» DATA FOR THE TASK
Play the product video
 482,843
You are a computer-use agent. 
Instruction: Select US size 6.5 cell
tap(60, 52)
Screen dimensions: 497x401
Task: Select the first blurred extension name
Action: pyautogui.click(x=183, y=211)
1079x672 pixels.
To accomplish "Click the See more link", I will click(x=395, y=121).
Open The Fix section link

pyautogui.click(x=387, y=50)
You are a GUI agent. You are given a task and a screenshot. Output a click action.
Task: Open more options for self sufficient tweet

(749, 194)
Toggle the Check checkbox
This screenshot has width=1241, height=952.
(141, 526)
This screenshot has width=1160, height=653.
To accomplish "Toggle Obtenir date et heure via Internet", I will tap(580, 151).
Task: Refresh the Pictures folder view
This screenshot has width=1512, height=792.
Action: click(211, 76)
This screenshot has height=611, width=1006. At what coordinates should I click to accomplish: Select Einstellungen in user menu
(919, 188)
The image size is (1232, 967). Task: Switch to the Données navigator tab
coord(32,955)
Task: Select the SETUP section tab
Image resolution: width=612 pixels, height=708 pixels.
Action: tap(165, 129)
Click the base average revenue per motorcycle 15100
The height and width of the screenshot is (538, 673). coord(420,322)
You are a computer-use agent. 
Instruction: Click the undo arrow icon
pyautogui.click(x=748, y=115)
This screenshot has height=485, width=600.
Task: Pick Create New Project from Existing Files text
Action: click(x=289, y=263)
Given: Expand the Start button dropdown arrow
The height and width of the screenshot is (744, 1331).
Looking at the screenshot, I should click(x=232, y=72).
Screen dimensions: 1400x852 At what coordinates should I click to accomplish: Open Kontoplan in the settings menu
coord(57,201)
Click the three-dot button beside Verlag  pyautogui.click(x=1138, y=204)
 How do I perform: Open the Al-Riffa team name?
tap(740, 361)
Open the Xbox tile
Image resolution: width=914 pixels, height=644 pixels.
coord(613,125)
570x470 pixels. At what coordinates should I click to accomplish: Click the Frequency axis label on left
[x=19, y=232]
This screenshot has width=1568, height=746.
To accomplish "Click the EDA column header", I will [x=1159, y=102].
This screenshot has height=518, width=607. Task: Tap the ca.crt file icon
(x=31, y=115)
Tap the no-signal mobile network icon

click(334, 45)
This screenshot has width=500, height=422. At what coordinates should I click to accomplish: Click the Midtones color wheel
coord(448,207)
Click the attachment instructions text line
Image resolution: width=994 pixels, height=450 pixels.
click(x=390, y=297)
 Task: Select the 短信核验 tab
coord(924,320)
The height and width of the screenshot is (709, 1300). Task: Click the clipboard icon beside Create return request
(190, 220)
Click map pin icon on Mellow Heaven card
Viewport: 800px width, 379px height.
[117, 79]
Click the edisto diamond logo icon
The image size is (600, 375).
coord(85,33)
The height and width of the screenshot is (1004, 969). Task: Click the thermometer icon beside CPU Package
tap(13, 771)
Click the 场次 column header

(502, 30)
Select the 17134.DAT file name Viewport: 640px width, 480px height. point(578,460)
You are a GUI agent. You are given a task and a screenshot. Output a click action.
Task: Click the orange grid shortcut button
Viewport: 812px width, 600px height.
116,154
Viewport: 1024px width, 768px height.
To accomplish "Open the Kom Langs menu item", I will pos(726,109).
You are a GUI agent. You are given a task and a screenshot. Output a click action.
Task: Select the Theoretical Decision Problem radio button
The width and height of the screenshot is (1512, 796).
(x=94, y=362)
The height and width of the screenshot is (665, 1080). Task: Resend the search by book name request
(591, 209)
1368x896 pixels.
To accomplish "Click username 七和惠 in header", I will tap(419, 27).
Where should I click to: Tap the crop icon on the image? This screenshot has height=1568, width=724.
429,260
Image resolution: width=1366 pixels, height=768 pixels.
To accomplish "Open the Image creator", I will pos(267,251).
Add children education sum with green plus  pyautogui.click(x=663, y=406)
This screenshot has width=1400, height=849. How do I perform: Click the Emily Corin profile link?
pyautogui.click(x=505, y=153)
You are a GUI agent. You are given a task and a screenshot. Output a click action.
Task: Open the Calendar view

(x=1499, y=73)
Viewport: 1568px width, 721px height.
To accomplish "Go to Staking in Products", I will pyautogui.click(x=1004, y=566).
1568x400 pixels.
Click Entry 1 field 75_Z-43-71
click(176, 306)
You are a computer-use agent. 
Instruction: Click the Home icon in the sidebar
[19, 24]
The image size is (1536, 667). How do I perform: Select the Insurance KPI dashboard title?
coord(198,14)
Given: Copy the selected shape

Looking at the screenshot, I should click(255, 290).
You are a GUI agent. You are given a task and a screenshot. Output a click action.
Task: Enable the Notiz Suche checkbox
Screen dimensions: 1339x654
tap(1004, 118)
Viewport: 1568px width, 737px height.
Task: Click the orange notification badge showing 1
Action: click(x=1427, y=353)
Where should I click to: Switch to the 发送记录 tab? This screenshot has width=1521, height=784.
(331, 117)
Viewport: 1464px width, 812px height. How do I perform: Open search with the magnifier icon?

» WHAT THIS TASK INVOLVES
The expected response consists solely of the lines from the one with "Screen dimensions: 1339x654" through the end of the records, repeated exactly.

» RESULT OF THE EXERCISE
Screen dimensions: 1339x654
tap(1004, 118)
Viewport: 1568px width, 737px height.
Task: Click the orange notification badge showing 1
Action: click(x=1427, y=353)
Where should I click to: Switch to the 发送记录 tab? This screenshot has width=1521, height=784.
(331, 117)
Viewport: 1464px width, 812px height. How do I perform: Open search with the magnifier icon?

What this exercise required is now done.